Handel und Exporte fördern

Der Anlass in Zürich war von der Osec organisiert worden, der halbstaatlichen Exportförderungs-Agentur der Schweiz.

Wie viele Schweizer Firmen derzeit mit Irak wirtschaftliche Verbindungen pflegen, ist offen. Die Statistiken weisen fürs Jahr 2003 ein Exportvolumen in den Irak von 38,4 Mio. Franken aus.

Importe in die Schweiz wurden keine verzeichnet. Im Rekordjahr 1982 waren noch Waren im Wert von 648,4 Mio. Franken in den Irak exportiert worden.

Drei Schweizer Unternehmen haben ständige Niederlassungen im Zweistromland: Der Technologiekonzern ABB, der Agrochemie-Konzern Syngenta und die Firma Bühler, welche in Nahrungsmittel-Chemie und chemischer Verfahrenstechnik tätig ist.

Wie viele andere Schweizer Firmen im Irak Geschäfte abwickeln, weiss Aeschbacher nicht. «Es gibt eine beachtliche Anzahl von Unternehmen, die auf die eine oder andere Art im Irak tätig sind», sagt er. «Einige exportieren direkt, andere haben einen Auftragnehmer im Irak, wieder andere handeln via Kuwait oder Jordanien mit dem Land.»

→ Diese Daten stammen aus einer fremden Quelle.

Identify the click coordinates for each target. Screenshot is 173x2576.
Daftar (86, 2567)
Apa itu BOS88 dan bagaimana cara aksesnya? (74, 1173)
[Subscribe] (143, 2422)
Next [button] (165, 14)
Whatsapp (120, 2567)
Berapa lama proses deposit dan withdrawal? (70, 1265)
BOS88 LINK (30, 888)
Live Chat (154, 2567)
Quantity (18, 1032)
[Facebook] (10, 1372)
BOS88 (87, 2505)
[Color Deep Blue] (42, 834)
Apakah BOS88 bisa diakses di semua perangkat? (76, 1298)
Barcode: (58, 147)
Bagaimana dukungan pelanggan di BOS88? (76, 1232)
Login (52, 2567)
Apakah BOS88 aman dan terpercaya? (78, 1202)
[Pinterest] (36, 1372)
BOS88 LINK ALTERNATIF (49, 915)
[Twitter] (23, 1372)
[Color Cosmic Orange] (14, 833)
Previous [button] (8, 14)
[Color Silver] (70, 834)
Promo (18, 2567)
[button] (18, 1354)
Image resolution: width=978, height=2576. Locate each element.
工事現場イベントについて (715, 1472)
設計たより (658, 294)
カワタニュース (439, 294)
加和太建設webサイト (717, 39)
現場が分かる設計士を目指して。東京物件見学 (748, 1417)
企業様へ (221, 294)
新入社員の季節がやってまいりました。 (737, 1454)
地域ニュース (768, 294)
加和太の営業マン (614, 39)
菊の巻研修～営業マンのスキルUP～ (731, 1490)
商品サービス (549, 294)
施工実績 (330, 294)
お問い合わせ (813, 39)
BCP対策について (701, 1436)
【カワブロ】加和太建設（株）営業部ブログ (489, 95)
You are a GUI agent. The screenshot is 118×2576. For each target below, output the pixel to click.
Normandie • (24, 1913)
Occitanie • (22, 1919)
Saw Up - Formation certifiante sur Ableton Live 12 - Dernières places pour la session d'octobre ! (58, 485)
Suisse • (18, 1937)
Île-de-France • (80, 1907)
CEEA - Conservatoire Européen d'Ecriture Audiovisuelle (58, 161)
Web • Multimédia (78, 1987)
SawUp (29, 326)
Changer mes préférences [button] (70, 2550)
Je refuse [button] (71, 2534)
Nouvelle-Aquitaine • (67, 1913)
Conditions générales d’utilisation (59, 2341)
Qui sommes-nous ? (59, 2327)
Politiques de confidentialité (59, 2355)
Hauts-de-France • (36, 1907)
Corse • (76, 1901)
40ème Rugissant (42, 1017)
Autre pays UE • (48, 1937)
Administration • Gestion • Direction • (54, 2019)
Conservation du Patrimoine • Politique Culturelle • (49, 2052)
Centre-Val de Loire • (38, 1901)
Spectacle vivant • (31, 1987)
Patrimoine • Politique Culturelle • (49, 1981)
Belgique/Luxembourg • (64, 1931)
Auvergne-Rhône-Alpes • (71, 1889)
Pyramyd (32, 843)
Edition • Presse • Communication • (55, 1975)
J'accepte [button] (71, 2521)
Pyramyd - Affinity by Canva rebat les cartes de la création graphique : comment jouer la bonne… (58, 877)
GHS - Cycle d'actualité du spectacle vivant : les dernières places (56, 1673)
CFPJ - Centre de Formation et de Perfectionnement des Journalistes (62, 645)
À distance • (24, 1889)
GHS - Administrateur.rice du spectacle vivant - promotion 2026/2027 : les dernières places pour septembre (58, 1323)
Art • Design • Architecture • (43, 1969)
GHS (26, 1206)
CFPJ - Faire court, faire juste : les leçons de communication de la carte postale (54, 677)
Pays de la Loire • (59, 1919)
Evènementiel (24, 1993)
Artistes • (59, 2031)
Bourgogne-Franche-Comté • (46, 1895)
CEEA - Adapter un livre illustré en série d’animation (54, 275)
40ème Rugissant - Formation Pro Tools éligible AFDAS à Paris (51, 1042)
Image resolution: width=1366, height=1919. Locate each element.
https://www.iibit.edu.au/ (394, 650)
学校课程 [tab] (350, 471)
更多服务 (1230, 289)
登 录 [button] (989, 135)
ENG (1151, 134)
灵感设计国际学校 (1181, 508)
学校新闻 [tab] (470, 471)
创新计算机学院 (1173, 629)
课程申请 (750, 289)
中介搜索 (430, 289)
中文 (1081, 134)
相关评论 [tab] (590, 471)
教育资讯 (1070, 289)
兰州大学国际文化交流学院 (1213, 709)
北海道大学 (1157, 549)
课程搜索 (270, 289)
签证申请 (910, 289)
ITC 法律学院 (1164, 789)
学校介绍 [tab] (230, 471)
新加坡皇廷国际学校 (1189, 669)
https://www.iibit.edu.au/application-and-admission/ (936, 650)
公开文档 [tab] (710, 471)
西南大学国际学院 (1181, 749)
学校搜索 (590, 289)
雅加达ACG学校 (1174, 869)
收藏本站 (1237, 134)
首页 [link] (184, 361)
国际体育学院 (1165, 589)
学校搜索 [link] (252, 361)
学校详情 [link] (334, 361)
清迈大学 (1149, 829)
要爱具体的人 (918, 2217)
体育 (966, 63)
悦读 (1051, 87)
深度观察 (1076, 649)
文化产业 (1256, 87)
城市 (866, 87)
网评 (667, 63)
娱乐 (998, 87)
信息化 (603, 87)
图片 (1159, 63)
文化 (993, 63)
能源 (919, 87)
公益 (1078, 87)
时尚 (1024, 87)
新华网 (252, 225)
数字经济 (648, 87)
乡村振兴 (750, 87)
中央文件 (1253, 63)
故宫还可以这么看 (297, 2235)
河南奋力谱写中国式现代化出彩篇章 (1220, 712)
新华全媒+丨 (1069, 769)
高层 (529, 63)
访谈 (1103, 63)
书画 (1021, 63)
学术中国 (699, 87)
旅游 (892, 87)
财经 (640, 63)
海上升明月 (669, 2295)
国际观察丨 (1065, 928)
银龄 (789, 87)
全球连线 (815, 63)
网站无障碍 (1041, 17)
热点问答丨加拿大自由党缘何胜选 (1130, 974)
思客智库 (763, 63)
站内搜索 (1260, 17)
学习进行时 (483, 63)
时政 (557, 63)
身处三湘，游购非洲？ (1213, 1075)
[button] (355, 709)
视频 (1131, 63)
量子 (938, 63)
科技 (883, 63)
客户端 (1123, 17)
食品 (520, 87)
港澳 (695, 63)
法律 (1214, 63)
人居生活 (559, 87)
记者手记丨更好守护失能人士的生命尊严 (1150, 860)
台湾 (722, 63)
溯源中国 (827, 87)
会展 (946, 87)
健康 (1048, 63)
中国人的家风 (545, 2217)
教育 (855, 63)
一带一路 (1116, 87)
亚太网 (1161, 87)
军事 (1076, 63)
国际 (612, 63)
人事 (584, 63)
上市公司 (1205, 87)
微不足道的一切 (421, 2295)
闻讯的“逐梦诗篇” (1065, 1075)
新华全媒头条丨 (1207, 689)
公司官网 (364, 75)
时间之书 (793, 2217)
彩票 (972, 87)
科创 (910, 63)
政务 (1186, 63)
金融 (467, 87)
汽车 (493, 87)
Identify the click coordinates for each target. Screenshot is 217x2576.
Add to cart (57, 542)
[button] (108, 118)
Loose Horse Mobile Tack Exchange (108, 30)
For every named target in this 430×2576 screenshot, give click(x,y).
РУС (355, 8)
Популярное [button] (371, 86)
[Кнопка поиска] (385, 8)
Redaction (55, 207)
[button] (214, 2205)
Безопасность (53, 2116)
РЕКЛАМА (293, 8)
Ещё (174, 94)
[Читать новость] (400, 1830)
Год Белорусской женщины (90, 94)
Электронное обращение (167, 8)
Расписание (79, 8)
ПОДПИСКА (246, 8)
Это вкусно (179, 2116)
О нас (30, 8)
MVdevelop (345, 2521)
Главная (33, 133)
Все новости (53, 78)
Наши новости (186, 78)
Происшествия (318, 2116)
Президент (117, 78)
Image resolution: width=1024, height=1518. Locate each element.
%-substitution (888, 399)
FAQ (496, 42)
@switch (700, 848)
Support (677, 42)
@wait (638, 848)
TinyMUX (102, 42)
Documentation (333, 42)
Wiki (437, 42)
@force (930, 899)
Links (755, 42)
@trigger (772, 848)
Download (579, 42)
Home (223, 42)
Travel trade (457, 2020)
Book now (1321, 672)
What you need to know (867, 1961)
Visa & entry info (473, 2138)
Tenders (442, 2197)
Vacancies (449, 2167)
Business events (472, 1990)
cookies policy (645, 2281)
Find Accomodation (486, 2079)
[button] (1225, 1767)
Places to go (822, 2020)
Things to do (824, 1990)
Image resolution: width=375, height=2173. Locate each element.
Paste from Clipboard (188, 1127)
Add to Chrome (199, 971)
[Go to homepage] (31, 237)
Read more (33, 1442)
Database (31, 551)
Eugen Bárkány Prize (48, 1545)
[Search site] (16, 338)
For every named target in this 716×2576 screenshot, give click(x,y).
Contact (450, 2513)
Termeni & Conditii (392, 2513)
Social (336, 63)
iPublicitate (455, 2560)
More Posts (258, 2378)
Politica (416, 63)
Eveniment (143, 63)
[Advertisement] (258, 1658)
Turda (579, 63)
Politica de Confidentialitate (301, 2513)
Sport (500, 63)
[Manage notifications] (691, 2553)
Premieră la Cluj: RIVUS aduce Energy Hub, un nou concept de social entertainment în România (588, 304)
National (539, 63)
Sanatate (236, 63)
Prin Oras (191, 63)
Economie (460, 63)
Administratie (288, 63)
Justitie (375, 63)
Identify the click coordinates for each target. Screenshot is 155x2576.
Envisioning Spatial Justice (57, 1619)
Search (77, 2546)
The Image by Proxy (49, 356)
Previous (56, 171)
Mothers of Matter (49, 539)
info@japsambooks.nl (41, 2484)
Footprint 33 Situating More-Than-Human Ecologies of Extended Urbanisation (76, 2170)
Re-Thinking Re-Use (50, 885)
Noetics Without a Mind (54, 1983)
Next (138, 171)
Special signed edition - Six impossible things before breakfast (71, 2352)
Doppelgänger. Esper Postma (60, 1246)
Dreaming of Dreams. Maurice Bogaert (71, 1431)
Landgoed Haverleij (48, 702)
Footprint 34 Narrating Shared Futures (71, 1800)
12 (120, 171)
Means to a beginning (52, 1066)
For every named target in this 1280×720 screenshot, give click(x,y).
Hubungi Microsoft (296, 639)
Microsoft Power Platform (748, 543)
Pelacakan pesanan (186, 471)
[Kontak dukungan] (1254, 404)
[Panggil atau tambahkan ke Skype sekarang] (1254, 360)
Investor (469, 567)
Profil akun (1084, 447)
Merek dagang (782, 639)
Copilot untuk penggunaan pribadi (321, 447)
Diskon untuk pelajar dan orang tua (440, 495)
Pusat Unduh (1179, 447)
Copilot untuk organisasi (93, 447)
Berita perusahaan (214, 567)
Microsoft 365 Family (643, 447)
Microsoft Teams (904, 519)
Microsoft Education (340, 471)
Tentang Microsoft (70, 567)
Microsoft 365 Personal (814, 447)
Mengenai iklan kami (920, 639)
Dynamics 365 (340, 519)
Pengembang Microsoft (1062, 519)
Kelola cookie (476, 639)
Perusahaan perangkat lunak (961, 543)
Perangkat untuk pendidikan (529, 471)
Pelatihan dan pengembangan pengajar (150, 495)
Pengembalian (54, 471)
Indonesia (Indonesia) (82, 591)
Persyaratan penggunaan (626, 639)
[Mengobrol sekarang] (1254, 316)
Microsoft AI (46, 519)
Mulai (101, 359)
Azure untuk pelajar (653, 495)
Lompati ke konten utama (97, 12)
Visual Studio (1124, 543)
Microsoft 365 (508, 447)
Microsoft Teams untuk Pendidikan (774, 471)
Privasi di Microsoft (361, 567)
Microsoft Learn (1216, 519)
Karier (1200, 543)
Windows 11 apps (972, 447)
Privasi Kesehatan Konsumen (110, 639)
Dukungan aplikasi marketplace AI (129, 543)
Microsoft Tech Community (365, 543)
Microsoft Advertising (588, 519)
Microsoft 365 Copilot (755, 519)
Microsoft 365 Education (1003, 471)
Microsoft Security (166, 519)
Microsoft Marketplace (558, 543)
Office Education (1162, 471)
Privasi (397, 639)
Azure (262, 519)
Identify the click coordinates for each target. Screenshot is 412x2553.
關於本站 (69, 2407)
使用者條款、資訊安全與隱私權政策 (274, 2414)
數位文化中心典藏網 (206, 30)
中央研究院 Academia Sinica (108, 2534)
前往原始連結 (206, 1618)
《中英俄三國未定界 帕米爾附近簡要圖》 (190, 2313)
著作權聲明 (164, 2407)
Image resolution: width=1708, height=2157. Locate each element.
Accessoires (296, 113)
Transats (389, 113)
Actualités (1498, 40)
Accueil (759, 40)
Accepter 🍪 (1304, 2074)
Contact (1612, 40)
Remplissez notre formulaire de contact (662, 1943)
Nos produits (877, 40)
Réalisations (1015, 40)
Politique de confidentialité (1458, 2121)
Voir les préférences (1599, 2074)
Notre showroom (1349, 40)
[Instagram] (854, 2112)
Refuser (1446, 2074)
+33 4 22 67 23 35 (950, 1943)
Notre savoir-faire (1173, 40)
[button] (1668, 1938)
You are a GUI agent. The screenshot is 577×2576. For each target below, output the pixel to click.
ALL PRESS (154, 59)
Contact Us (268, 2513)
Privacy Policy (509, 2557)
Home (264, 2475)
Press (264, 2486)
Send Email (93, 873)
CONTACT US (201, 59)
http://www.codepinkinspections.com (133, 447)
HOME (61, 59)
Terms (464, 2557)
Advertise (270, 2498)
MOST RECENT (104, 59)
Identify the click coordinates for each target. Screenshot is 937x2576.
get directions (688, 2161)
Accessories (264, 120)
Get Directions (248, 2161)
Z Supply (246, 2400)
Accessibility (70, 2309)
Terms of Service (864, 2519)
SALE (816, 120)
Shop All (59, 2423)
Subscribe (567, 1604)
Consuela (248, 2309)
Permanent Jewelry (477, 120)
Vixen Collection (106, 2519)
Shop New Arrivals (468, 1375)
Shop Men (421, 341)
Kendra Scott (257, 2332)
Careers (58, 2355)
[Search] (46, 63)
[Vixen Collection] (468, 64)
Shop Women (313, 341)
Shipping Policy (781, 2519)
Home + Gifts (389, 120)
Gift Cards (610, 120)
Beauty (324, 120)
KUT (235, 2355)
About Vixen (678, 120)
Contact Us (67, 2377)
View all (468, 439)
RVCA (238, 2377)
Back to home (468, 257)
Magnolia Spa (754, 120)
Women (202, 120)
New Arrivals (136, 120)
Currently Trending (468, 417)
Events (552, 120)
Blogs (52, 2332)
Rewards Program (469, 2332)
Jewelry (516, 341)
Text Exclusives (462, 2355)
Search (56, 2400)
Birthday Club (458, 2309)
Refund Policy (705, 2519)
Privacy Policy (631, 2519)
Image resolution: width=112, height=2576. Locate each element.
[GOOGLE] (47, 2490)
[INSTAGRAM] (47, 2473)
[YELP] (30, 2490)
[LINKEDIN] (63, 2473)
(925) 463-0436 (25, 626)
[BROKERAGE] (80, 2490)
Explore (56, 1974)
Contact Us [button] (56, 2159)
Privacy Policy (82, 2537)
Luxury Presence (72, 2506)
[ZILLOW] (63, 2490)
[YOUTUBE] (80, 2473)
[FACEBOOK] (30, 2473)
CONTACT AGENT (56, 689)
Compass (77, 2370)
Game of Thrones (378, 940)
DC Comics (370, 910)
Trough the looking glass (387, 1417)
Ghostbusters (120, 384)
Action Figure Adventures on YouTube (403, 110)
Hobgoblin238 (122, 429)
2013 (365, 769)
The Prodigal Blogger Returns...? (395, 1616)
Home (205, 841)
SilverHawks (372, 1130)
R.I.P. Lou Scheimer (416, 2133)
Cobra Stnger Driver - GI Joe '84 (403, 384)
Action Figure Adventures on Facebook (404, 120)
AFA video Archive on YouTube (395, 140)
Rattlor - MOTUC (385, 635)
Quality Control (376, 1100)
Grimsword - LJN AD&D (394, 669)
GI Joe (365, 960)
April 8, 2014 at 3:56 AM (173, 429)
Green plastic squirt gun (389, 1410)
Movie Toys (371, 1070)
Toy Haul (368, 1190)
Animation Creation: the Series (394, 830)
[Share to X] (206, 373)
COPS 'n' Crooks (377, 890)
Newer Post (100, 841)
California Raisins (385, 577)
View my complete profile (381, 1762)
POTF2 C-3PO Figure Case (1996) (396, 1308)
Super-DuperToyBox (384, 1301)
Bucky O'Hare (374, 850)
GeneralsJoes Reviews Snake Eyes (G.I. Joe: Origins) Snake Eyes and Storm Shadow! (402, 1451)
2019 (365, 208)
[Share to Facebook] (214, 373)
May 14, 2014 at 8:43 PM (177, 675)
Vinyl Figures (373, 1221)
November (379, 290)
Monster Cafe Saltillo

Möglichkeiten für Schweizer

Die neutrale Schweiz gehört nicht zur Koalition um die Vereinigten Staaten, die den Krieg gegen Saddam Hussein führte und nun in Irak stationiert ist. Deshalb können Schweizer Firmen auch keine Wiederaufbau-Aufträge erhalten, die mit öffentlichen Geldern aus den USA finanziert werden.

Die US-Botschafterin in Bern, Pamela Willeford, versicherte aber kürzlich in einem Interview mit swissinfo, dass Schweizer Firmen trotzdem willkommen seien.

«Es gibt verschiedene Formen, wie Schweizer Firmen involviert werden können», sagte Willeford. «Wir versuchen Wege zu finden, dass Unternehmen aus der ganzen Welt an der wirtschaftlichen Entwicklung im Irak teilhaben können.»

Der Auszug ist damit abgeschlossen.